Nachdem sie die Volksschul- und bald darauf die BürgerInnenschullehrerinnenprüfung mit glänzendem Erfolg in ungarischer Sprache abgelegt hatte, begann sie lyrische Gedichte, Essays und pädagogische Artikel für die ersten Tagesblätter in Budapest zu schreiben. Bald wurde sie in den wissenschaftlichen und SchriftstellerInnenkreisen so bekannt, dass Unterrichtsminister Trefort auf sie aufmerksam wurde.

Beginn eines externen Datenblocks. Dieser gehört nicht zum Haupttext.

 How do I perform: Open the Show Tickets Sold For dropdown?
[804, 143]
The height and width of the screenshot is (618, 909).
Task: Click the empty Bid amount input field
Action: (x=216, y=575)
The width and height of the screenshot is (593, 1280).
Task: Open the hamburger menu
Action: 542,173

Ihre pädagogischen Artikel dürften Auslöser für einige Reformen der höheren staatlichen Mädchenanstalten in Ungarn gewesen sein.
Sidonie Zerkowitz erhielt schon bald eine Stelle als Lehrerin an einer städtischen Schule in Budapest. Durch ihren Ehrgeiz, ihre Begabungen und künstlerischen Neigungen sowie durch ihre außergewöhnliche, durch eigenen Fleiß erworbene Bildung, fand sie allerdings in diesem Beruf keine Erfüllung.
Einen Heiratsantrag des ungarischen Dichters Koloman Tóth schlug sie aus und vielfache Aufforderungen sich der Bühne zuzuwenden, wofür sie angeblich prädestiniert gewesen wäre, verweigerte sie. Zerkowitz war auf literarischem Gebiet intensiv tätig. 1874 veröffentlichte sie zahlreiche Übersetzungen aus verschiedenen Sprachen, unter anderem "Zwanzig Gedichte" von Koloman Tóth (Wien 1874, Rosner) aus dem Ungarischen.
Der Widerstand sich schauspielerisch zu betätigen wurde allerdings gebrochen, als sie erfuhr, dass König Ludwig II von Bayern sich für sie interessierte und sie auf seine Kosten für die Bühne ausbilden wollte. Sie fuhr nach München, wo ihre Probedeklamation am Hoftheater glänzend ausfiel.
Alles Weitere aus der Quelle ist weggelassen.